# PROBLEM DETAILS:
The line containing "productinfo@rockyresearch.com (195, 372)" and every line after it, through the end of the records below, are to be reproduced exactly, with the pictures left out.

Collected data

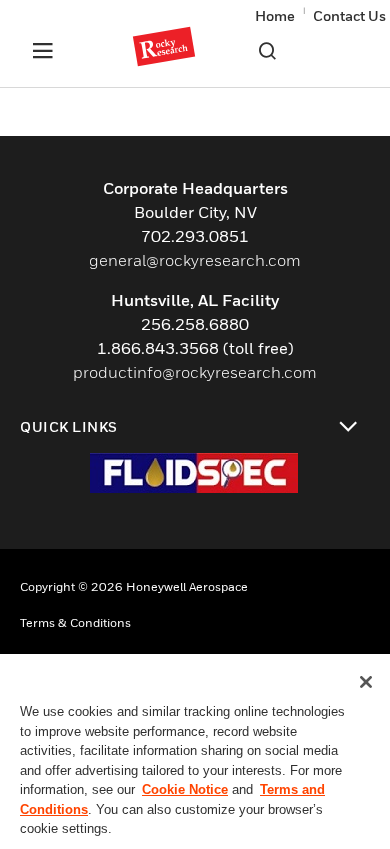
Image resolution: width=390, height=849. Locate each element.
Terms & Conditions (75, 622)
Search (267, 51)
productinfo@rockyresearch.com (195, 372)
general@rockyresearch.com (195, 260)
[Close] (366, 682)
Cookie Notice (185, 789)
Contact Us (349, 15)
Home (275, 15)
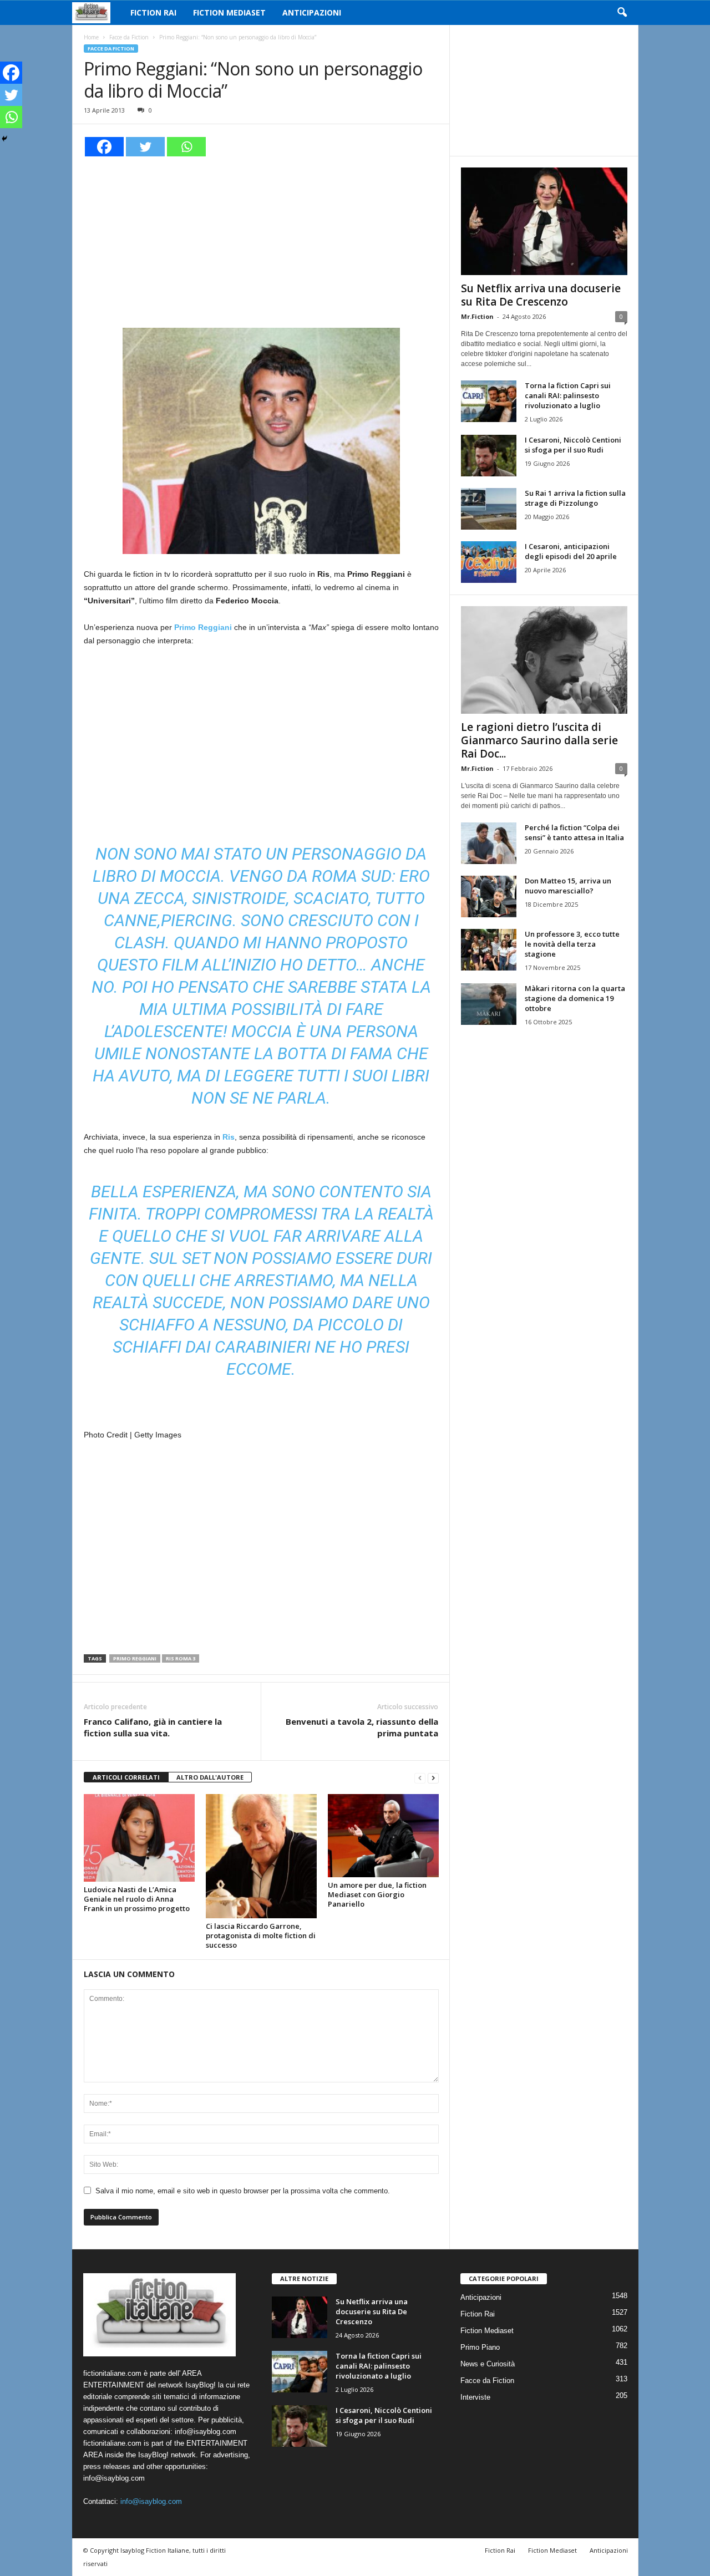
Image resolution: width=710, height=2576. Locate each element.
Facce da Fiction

# ANSWER BELOW:
productinfo@rockyresearch.com (195, 372)
general@rockyresearch.com (195, 260)
[Close] (366, 682)
Cookie Notice (185, 789)
Contact Us (349, 15)
Home (275, 15)
Image resolution: width=710, height=2576. Locate each element.
Facce da Fiction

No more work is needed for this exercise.